Exercise details:
Track down each line below containing the string "button" and copy it.

::::::::::

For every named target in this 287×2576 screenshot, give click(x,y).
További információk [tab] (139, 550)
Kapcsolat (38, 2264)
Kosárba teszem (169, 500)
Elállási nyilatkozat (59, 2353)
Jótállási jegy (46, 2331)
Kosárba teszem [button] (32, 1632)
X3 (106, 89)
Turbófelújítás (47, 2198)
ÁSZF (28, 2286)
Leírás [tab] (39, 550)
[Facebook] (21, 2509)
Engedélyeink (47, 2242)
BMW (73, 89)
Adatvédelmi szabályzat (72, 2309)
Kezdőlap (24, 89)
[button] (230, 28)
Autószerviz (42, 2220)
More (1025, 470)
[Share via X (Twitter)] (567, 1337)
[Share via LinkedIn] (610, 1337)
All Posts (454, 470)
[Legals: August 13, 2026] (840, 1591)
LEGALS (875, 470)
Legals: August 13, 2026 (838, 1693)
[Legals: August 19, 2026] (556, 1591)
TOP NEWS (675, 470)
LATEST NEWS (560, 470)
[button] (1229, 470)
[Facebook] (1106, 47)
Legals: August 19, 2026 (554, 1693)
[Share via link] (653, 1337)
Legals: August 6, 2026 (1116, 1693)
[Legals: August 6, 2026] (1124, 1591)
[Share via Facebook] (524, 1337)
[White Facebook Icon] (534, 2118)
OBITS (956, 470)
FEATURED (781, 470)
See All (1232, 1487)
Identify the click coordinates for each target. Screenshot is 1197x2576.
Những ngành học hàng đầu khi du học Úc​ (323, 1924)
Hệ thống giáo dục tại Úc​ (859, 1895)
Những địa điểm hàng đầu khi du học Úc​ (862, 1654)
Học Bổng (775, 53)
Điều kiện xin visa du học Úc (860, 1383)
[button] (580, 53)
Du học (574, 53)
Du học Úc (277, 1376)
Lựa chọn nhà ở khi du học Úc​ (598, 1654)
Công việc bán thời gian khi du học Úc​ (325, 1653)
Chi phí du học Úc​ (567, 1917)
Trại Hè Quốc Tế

::::::::::

Exercise result:
Kosárba teszem [button] (32, 1632)
[button] (230, 28)
[button] (1229, 470)
[button] (580, 53)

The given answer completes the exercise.